There's two different scenarios; You can either be using an exchange or you can interact directly with your personal wallet.

I will explain the case where you interact with your personal wallets first. The way it works is that you need a "bridge". These "bridges" are webpages which connect with your personal wallet once you give them permission. Once given permission, you transfer assets from your wallet to an address that is given. Then they either ask for a new address where you receive the other chain funds, or you can use the same (in case it's compatible). Once the funds are transferred from your wallet to the bridge destination, then the entity behind the bridge send the "new" assets that you are going to receive in the specific wallet you specified.

The tokens aren't leaving their chains, nor they are burned or minted, they are just transferred between addresses.

In the case of an exchange, it's a similar process, but all internal. The internal software of the exchange is the one rebalancing the balances between the token pools, there isn't any external transfer because it's all internal and close doors.

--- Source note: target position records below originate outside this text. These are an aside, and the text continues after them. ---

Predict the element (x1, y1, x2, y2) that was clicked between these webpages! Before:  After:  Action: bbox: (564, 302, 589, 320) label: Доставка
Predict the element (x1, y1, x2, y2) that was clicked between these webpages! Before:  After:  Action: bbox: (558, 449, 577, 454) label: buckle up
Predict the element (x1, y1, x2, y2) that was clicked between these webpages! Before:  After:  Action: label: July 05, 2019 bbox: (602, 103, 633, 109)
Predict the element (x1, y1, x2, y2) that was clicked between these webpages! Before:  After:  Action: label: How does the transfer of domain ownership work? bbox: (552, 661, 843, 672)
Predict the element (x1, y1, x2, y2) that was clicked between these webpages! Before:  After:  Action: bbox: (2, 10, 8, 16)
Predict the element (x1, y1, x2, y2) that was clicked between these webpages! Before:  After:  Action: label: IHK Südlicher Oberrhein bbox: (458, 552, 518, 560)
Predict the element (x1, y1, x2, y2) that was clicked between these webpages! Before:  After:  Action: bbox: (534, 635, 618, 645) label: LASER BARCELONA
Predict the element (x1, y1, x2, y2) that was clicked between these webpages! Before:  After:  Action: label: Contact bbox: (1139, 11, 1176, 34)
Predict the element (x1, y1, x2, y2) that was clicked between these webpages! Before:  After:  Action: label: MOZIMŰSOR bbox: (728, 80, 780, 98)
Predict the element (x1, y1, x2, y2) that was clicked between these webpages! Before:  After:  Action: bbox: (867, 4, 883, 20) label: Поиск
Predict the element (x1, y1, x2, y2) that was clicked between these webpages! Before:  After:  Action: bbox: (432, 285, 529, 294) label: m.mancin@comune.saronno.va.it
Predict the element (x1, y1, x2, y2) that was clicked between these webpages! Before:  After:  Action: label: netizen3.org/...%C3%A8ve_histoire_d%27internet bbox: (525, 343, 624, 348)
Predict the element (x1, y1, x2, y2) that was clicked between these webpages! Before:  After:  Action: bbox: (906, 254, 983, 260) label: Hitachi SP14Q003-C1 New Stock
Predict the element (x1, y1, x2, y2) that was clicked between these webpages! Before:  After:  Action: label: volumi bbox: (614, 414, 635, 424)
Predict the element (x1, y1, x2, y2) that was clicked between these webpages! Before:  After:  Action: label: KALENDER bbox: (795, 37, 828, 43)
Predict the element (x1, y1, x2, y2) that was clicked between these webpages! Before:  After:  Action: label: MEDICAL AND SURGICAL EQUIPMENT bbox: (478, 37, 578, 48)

For a real decentralized transfer of coin C to be possible, you need:

  • two layer 1 blockchains such as Ethereum and Solana
  • a smart contract on the first blockchain which accepts deposits of coin C
  • a smart contract on the first blockchain which supports withdrawals of coin C
  • a way for these two smart contracts to communicate

The way it works is that you deposit some amount of coin C on network 1, which will then allow you to withdraw the same amount on network 2 (minus any applicable fees). The deposited crypto is held in a smart contract (which itself is/has a wallet & balance).

It is a little like depositing 100 USD in cash in one bank and taking it out through the ATM of another bank - your cash doesn't really travel, you don't really get the same bank notes, but your bank sends 100 USD to the ATM bank so the sums are equal to zero (again, not including any fees).

There are web3 applications for doing this sort of thing and they are usually called bridges. Bridging is usually done with stablecoins such as USDC, with Ethereum if you want to move it to a cheaper network, or with the father of crypto, which is Bitcoin.

The Ethereum foundation has an information page describing this basic principle, its risks, and further reading:


  • So.... you're still using an intermediate currency, just as the other answers described. So, not a transfer.
    – littleadv
    May 30, 2022 at 18:25
  • @littleadv ?????
    – user253751
    May 31, 2022 at 17:21

In the ETH bridges for example ETH-Polygon, what they do Is they mint an equivalent token on the other chain "side of the bridge" and lock in the actual side using smart contracts on both sides. Usually the backend that does this is higly centralized thats why is are vulnerable.. If you use two EVM blockchains you keep your same seed phrase and keys and they work in the same way in both blockchains.